-- START Records provided --
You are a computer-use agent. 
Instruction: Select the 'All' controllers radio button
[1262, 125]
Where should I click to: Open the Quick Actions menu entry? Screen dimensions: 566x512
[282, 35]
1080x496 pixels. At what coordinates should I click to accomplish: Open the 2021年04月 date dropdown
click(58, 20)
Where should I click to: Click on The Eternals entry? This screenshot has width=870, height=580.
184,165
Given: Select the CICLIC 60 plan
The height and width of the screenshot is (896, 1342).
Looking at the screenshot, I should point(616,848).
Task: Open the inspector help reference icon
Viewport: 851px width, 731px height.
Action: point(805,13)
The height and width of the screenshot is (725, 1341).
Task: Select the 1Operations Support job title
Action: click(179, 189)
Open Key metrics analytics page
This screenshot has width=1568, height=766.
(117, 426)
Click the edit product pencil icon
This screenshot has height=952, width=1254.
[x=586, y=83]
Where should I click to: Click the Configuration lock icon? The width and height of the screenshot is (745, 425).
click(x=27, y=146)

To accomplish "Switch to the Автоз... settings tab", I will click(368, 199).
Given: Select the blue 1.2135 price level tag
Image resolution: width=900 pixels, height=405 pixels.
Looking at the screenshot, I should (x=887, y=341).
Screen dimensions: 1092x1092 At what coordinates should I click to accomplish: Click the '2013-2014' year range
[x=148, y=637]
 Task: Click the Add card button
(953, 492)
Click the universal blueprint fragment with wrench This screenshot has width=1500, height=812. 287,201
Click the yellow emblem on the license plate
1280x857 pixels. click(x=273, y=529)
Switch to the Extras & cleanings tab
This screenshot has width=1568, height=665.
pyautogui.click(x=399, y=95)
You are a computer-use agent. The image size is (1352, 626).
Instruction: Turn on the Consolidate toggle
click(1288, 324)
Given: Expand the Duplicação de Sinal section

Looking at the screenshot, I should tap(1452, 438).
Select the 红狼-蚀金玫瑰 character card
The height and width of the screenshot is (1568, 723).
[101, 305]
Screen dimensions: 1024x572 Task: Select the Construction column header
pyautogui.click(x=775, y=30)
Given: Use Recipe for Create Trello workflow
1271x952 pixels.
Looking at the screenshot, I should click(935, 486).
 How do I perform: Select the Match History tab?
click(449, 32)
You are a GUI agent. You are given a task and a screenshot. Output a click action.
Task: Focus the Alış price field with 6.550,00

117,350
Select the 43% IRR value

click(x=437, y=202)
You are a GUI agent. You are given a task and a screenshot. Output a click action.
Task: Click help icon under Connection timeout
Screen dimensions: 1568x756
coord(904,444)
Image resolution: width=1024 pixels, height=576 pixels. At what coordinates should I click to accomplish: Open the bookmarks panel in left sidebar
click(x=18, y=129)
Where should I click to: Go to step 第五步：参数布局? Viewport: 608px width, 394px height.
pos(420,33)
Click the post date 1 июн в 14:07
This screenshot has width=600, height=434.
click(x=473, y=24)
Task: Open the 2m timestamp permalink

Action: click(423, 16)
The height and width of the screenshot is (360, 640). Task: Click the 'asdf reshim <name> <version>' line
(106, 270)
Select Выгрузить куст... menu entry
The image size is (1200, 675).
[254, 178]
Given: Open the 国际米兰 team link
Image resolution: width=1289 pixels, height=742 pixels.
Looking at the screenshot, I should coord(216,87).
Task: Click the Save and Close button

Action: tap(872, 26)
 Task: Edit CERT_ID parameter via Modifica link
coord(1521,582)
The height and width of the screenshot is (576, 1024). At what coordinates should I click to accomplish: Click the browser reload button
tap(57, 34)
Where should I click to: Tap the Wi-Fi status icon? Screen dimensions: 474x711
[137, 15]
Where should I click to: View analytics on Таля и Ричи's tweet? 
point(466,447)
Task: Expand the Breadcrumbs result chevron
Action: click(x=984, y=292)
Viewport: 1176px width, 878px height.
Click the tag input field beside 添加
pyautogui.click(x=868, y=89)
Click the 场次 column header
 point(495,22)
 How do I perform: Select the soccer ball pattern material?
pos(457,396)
-- END Records provided --
> _Exercise instructions_: Print every one of the rows above again, word for word, with nothing changed.

> _Completed exercise_:
You are a computer-use agent. 
Instruction: Select the 'All' controllers radio button
[1262, 125]
Where should I click to: Open the Quick Actions menu entry? Screen dimensions: 566x512
[282, 35]
1080x496 pixels. At what coordinates should I click to accomplish: Open the 2021年04月 date dropdown
click(58, 20)
Where should I click to: Click on The Eternals entry? This screenshot has width=870, height=580.
184,165
Given: Select the CICLIC 60 plan
The height and width of the screenshot is (896, 1342).
Looking at the screenshot, I should point(616,848).
Task: Open the inspector help reference icon
Viewport: 851px width, 731px height.
Action: point(805,13)
The height and width of the screenshot is (725, 1341).
Task: Select the 1Operations Support job title
Action: click(179, 189)
Open Key metrics analytics page
This screenshot has width=1568, height=766.
(117, 426)
Click the edit product pencil icon
This screenshot has height=952, width=1254.
[x=586, y=83]
Where should I click to: Click the Configuration lock icon? The width and height of the screenshot is (745, 425).
click(x=27, y=146)

To accomplish "Switch to the Автоз... settings tab", I will click(368, 199).
Given: Select the blue 1.2135 price level tag
Image resolution: width=900 pixels, height=405 pixels.
Looking at the screenshot, I should (x=887, y=341).
Screen dimensions: 1092x1092 At what coordinates should I click to accomplish: Click the '2013-2014' year range
[x=148, y=637]
 Task: Click the Add card button
(953, 492)
Click the universal blueprint fragment with wrench This screenshot has width=1500, height=812. 287,201
Click the yellow emblem on the license plate
1280x857 pixels. click(x=273, y=529)
Switch to the Extras & cleanings tab
This screenshot has width=1568, height=665.
pyautogui.click(x=399, y=95)
You are a computer-use agent. The image size is (1352, 626).
Instruction: Turn on the Consolidate toggle
click(1288, 324)
Given: Expand the Duplicação de Sinal section

Looking at the screenshot, I should tap(1452, 438).
Select the 红狼-蚀金玫瑰 character card
The height and width of the screenshot is (1568, 723).
[101, 305]
Screen dimensions: 1024x572 Task: Select the Construction column header
pyautogui.click(x=775, y=30)
Given: Use Recipe for Create Trello workflow
1271x952 pixels.
Looking at the screenshot, I should click(935, 486).
 How do I perform: Select the Match History tab?
click(449, 32)
You are a GUI agent. You are given a task and a screenshot. Output a click action.
Task: Focus the Alış price field with 6.550,00

117,350
Select the 43% IRR value

click(x=437, y=202)
You are a GUI agent. You are given a task and a screenshot. Output a click action.
Task: Click help icon under Connection timeout
Screen dimensions: 1568x756
coord(904,444)
Image resolution: width=1024 pixels, height=576 pixels. At what coordinates should I click to accomplish: Open the bookmarks panel in left sidebar
click(x=18, y=129)
Where should I click to: Go to step 第五步：参数布局? Viewport: 608px width, 394px height.
pos(420,33)
Click the post date 1 июн в 14:07
This screenshot has width=600, height=434.
click(x=473, y=24)
Task: Open the 2m timestamp permalink

Action: click(423, 16)
The height and width of the screenshot is (360, 640). Task: Click the 'asdf reshim <name> <version>' line
(106, 270)
Select Выгрузить куст... menu entry
The image size is (1200, 675).
[254, 178]
Given: Open the 国际米兰 team link
Image resolution: width=1289 pixels, height=742 pixels.
Looking at the screenshot, I should coord(216,87).
Task: Click the Save and Close button

Action: tap(872, 26)
 Task: Edit CERT_ID parameter via Modifica link
coord(1521,582)
The height and width of the screenshot is (576, 1024). At what coordinates should I click to accomplish: Click the browser reload button
tap(57, 34)
Where should I click to: Tap the Wi-Fi status icon? Screen dimensions: 474x711
[137, 15]
Where should I click to: View analytics on Таля и Ричи's tweet? 
point(466,447)
Task: Expand the Breadcrumbs result chevron
Action: click(x=984, y=292)
Viewport: 1176px width, 878px height.
Click the tag input field beside 添加
pyautogui.click(x=868, y=89)
Click the 场次 column header
 point(495,22)
 How do I perform: Select the soccer ball pattern material?
pos(457,396)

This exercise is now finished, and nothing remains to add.